Fragmentation profiles of cfDNA during treatment. A, Distribution of fragment size across all patient-derived and healthy control cfDNA samples. Each line represents the density (y-axis) of fragments at each size (x-axis; measured in nucleotide counts); each grey line represents a distinct patient-derived sample, whereas the red line shows the median profile across healthy controls. Insets show the increased frequency of short (100–150 bp) or long (250–320 bp) fragments in patient-derived samples.

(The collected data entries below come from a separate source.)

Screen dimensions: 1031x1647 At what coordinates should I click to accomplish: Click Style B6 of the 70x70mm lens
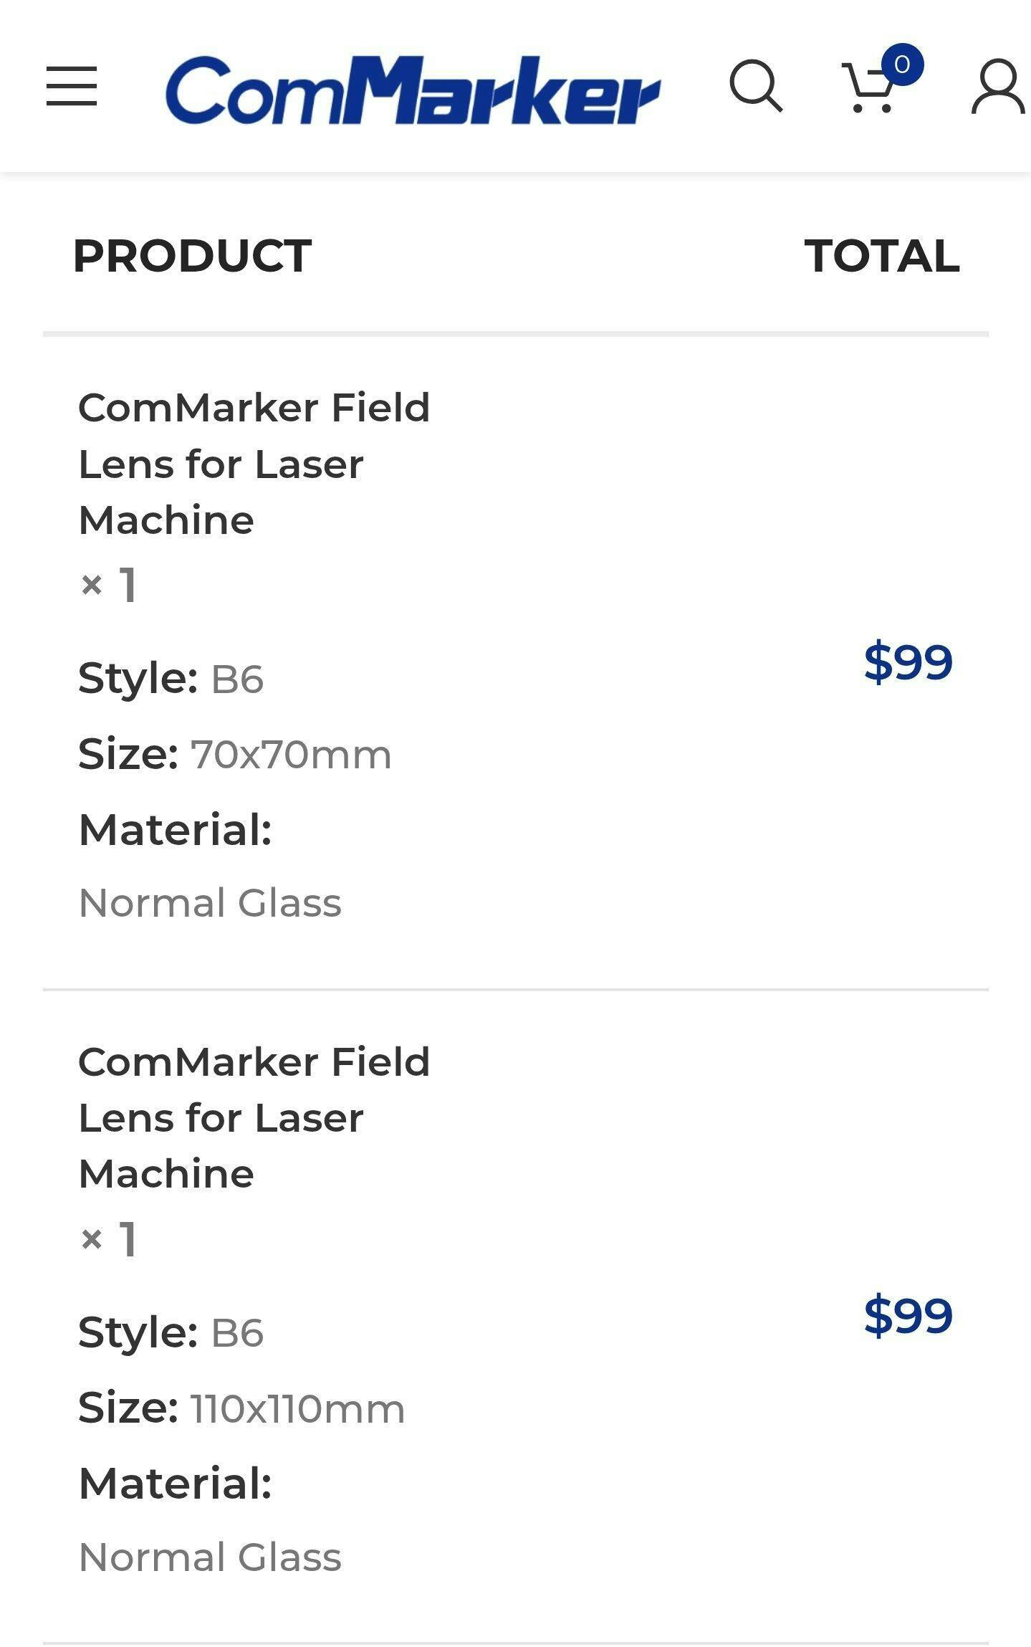tap(237, 679)
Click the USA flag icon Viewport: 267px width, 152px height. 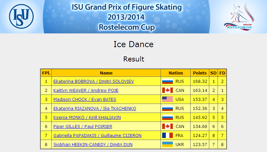168,99
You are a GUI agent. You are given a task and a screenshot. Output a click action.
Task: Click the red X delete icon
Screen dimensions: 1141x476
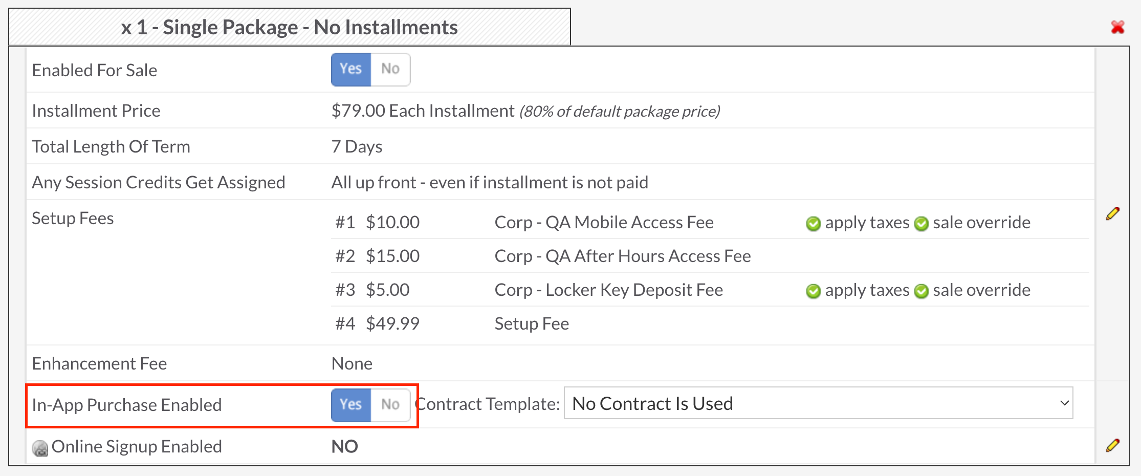tap(1117, 27)
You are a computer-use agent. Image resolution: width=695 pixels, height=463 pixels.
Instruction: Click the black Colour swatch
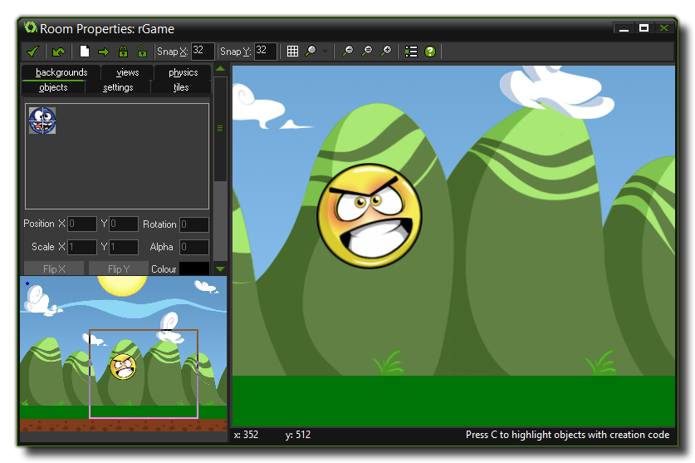(x=194, y=269)
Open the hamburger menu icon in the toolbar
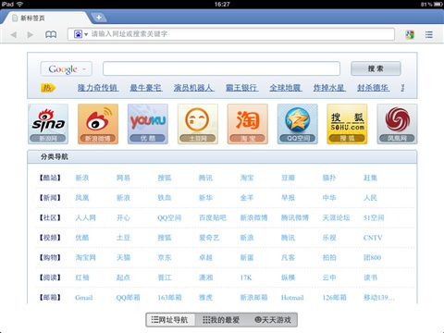The width and height of the screenshot is (444, 333). click(x=428, y=34)
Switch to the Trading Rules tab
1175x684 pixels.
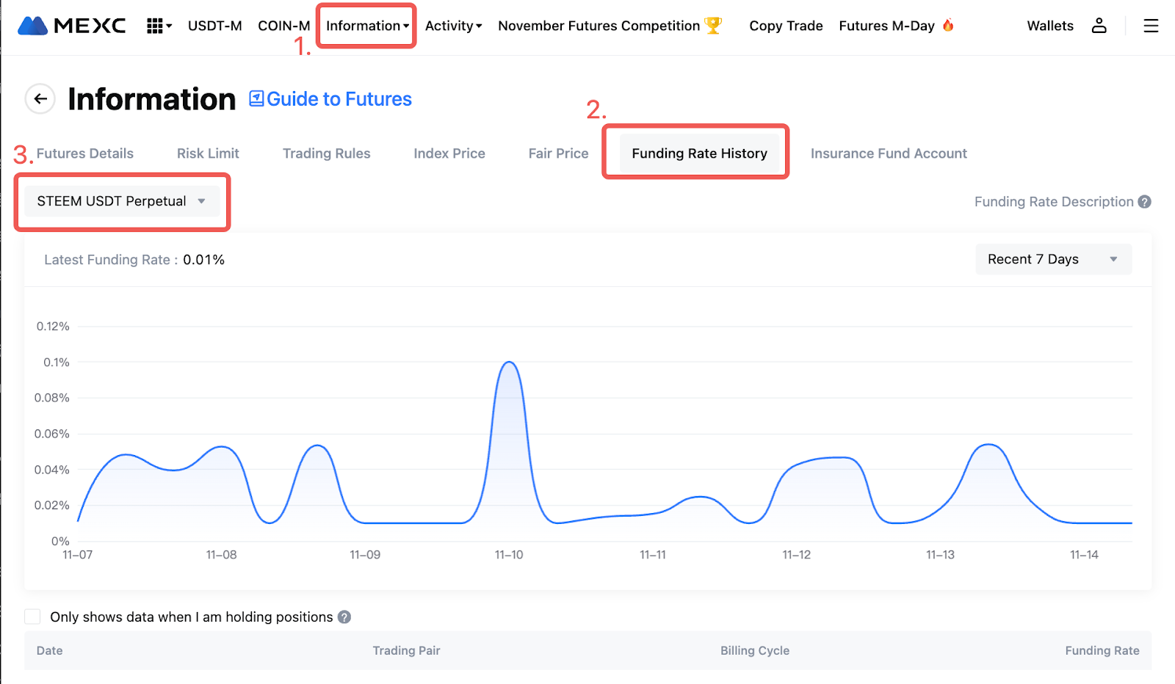(x=326, y=153)
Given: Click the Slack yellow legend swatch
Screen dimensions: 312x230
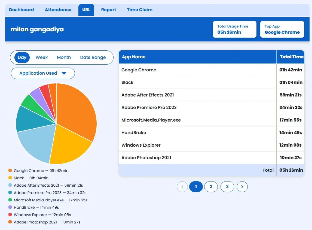Looking at the screenshot, I should 10,178.
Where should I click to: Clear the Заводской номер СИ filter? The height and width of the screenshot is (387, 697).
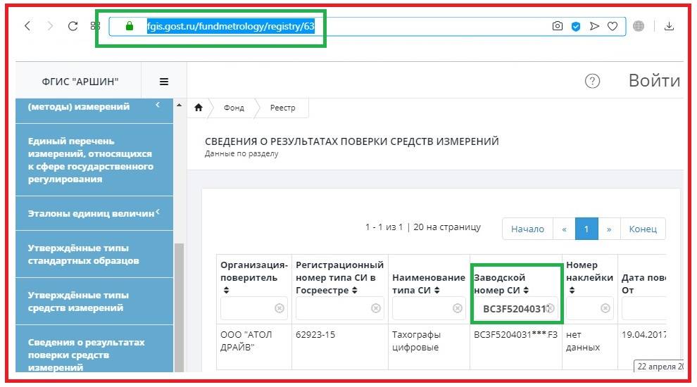(x=551, y=308)
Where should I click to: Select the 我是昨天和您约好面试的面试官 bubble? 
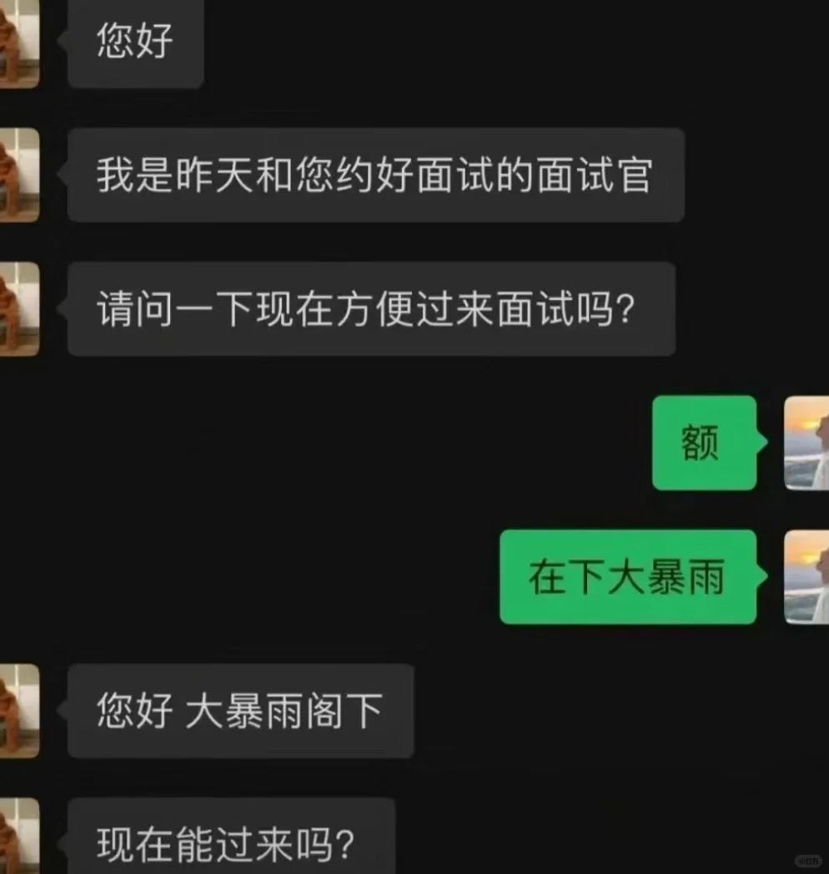[376, 175]
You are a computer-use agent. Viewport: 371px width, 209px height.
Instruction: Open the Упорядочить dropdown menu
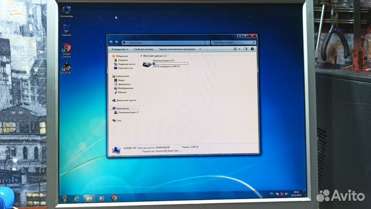(120, 49)
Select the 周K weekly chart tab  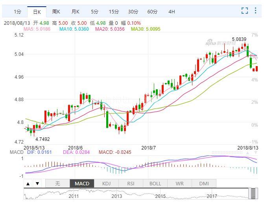pyautogui.click(x=56, y=11)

B, Patient-derived samples collected at baseline and time of progression show a higher proportion of short (<150 bp) fragments than healthy controls (two-sample Wilcoxon test: *, P < 0.1; **, P < 0.01; ***, P < 0.001), whereas samples collected at cycle 2 of treatment did not. C, Fragment size of mutation-containing reads is significantly different [frequently shorter (<150 bp) or longer (>230 bp), representing increased fragmentation beyond single- and dinucleosomal DNA sizes of 167 and 334 bp] than reads containing the reference allele at known somatic mutation sites (paired Wilcoxon rank-sum test). D, Kaplan–Meier curve showing disease-free survival for patients with a significant difference in mutation-specific fragmentation as compared with patients with no difference in mutation-specific fragmentation profiles [Cox proportional hazards test: HR, 4.8 (1.8–12.5), P = 0.001].

Figure 4.

Mutation summary of tumor-derived cfDNA. Somatic mutations were detected in TP53, BRCA1, BRCA2, and PALB2 using an ensemble approach, whereas CCNE1 amplifications were detected using panelCN.mops; symbols indicate mutation was expected on the basis of previous WES of the baseline tumor (filled = successfully detected; empty = not detected; diamonds represent previously identified reversion mutations). Top plot shows estimated ctDNA level for each sample with dashed lines to represent limits of detection for mutations (black) and copy-number changes (red).

Figure 5.

Fragment size distribution of tumor and nontumor variants. Fragment size distributions of reference- and variant-containing reads for (A) germline SNP from a cohort of 22 healthy controls as well as (B) known somatic TP53 mutations, (C) suspected CHIP TP53 mutations, and (D) novel somatic TP53 mutations from our patient cfDNA. Distributions for reference- and variant-containing reads were compared using a one-sided KS test [alternative hypothesis = the cumulative distribution function (CDF) of variant fragment size is above, and therefore consists of shorter fragments, than the CDF of reference reads].